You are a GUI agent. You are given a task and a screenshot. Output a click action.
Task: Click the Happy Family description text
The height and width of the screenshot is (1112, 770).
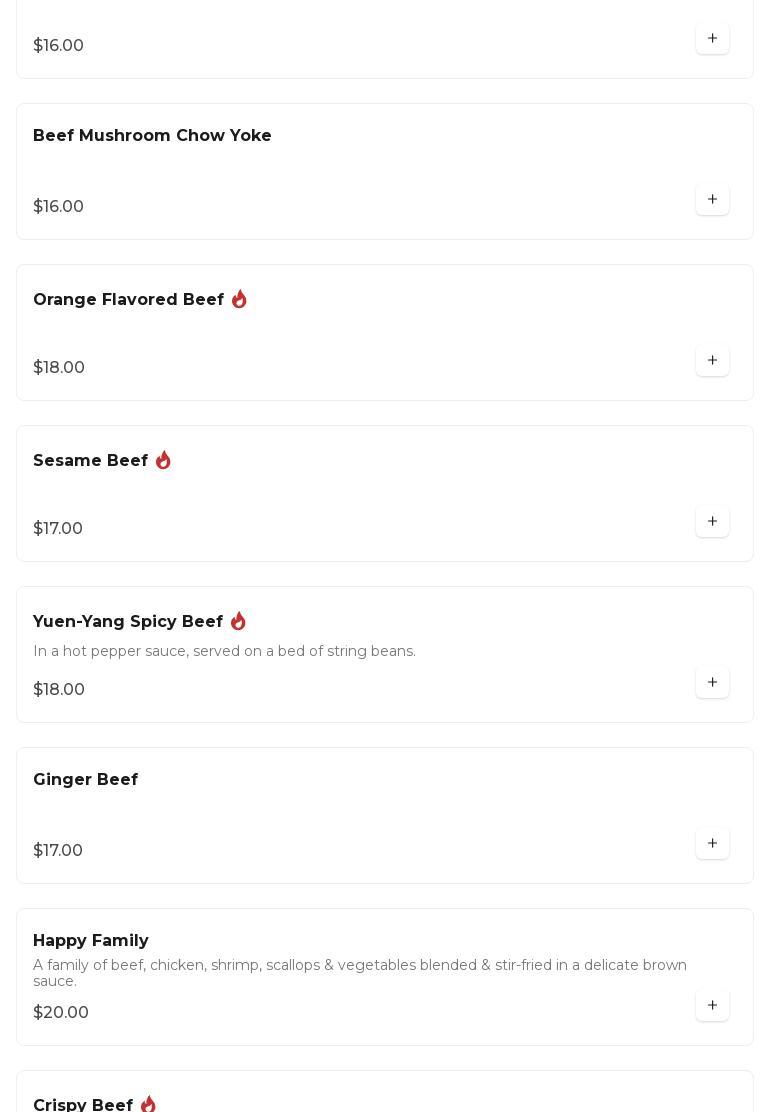coord(360,973)
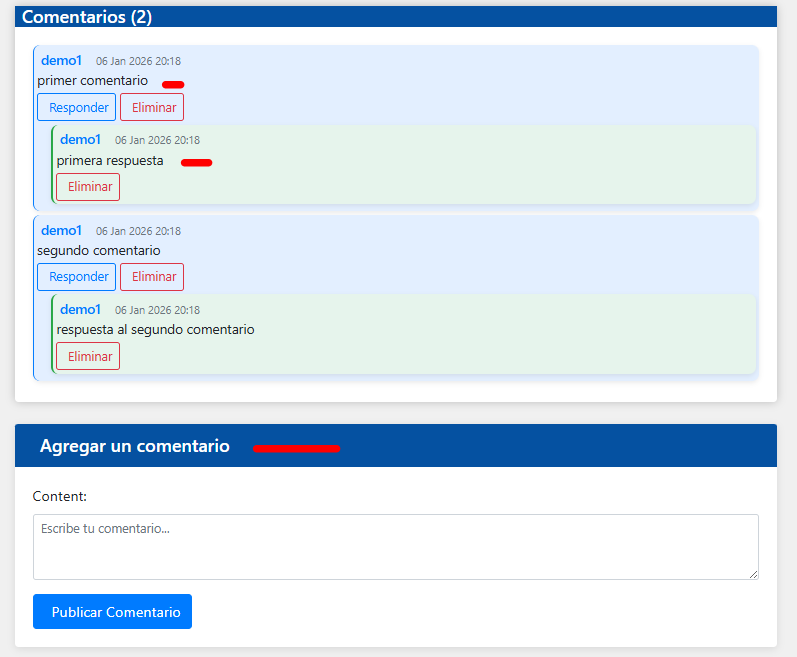
Task: Click the "respuesta al segundo comentario" text
Action: pos(155,329)
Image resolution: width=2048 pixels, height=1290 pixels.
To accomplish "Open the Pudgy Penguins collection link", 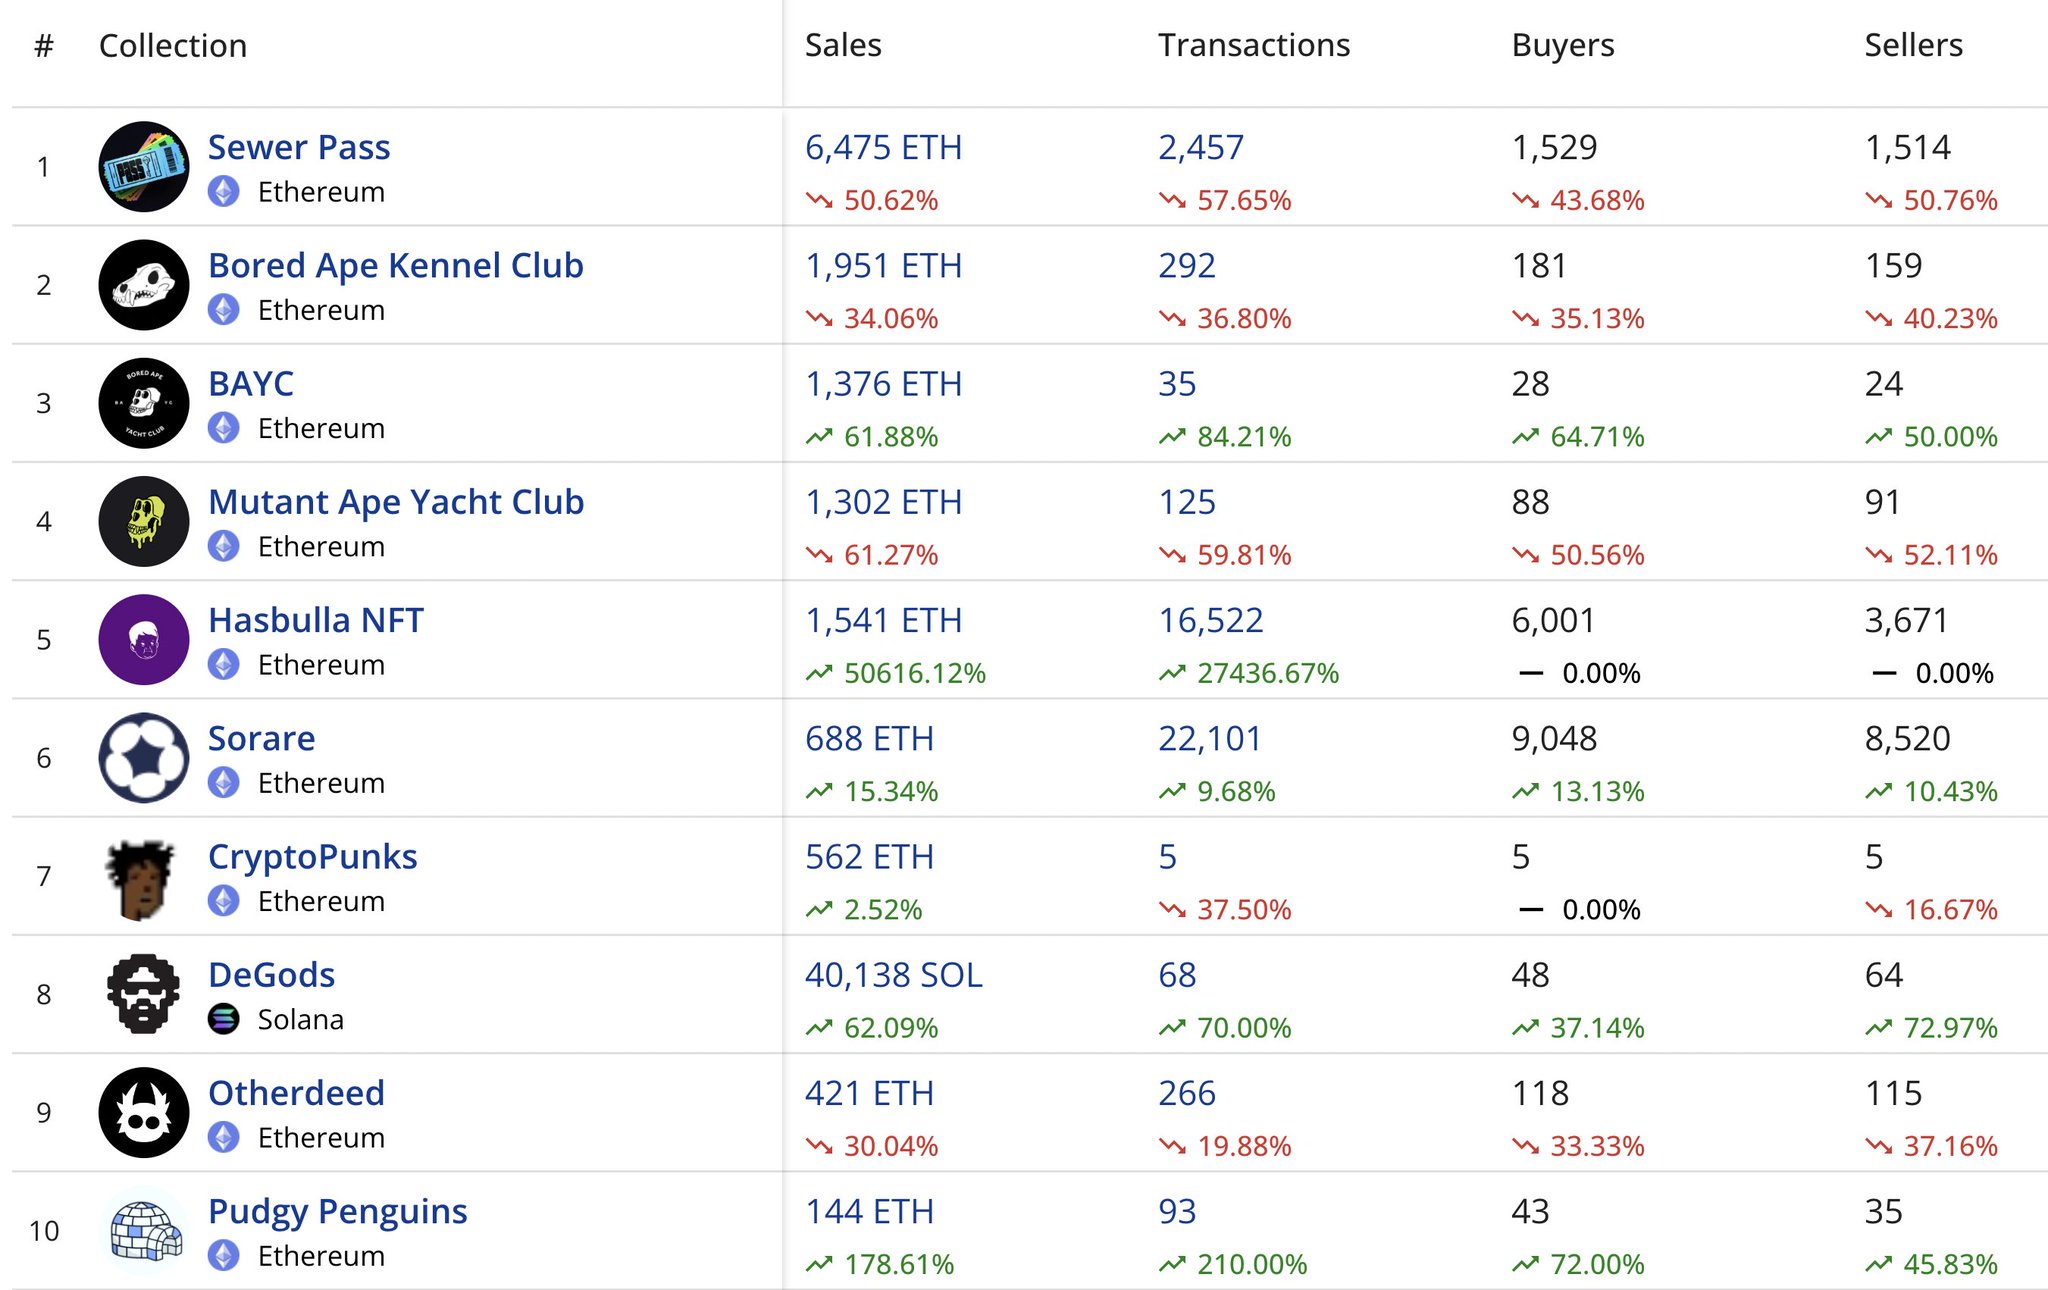I will 337,1211.
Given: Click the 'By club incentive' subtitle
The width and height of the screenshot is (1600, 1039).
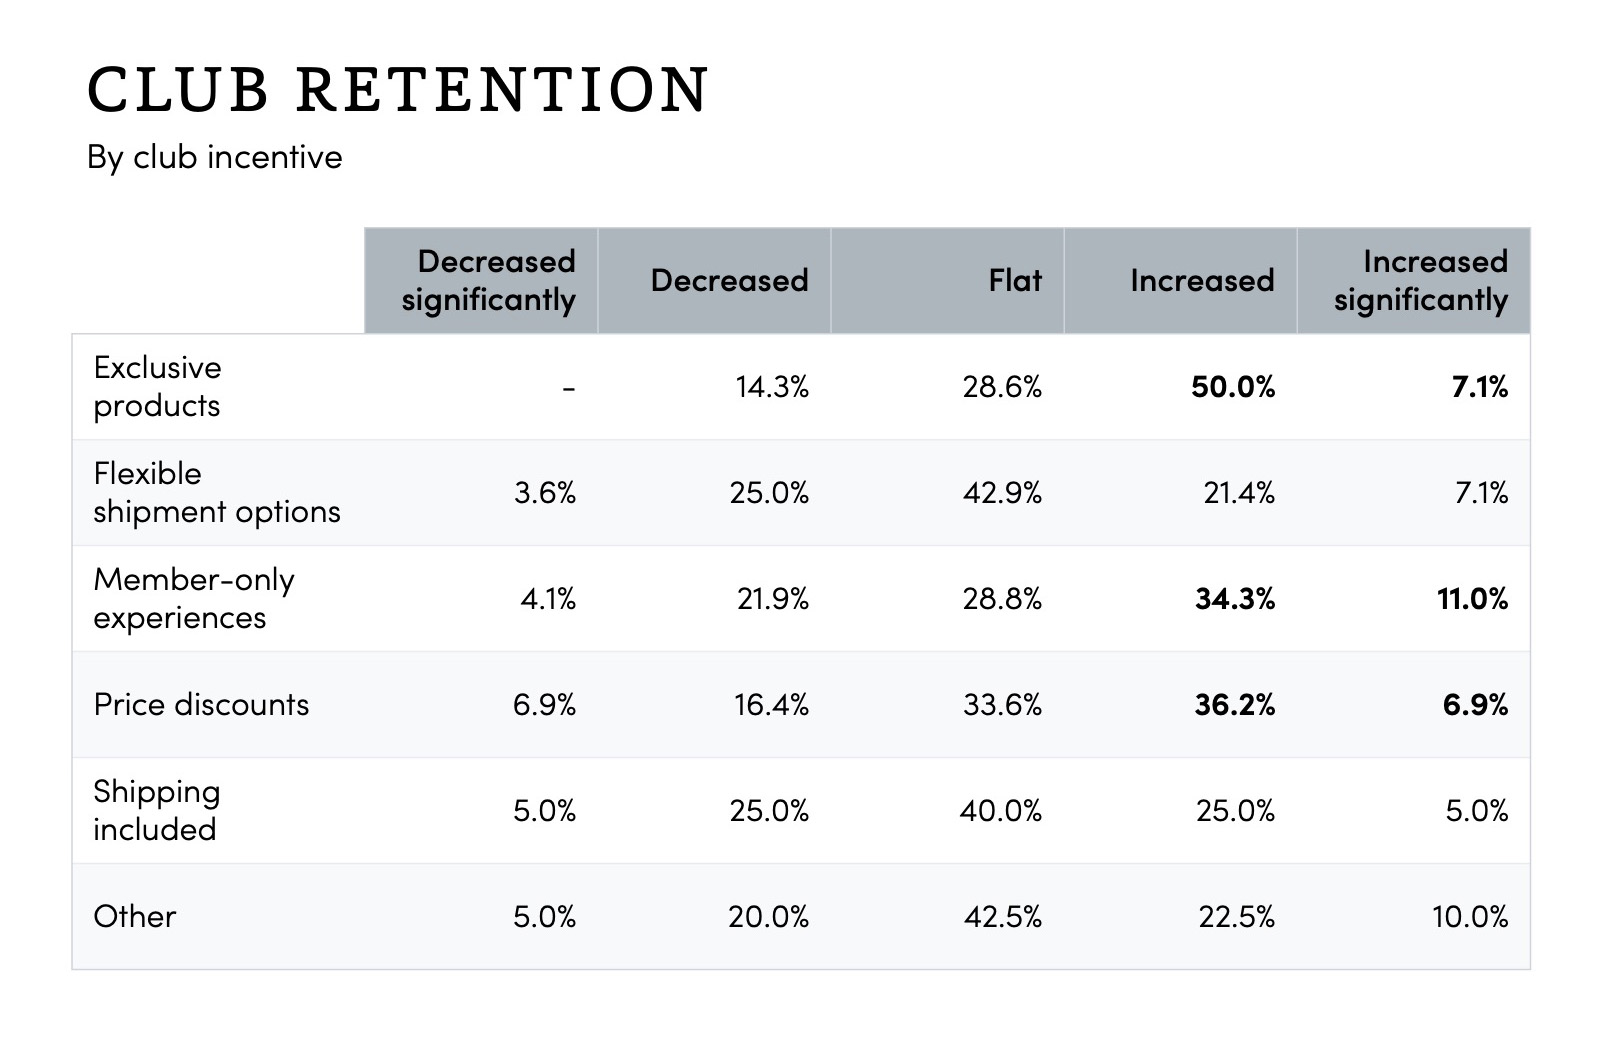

WHAT IS BEING ASKED: Pull out every line of the rows above that contains the word "screenshot".

EXPECTED ANSWER:
You are a GUI agent. You are given a task and a screenshot. Output a click action.
The height and width of the screenshot is (1112, 770).
The width and height of the screenshot is (1600, 1039).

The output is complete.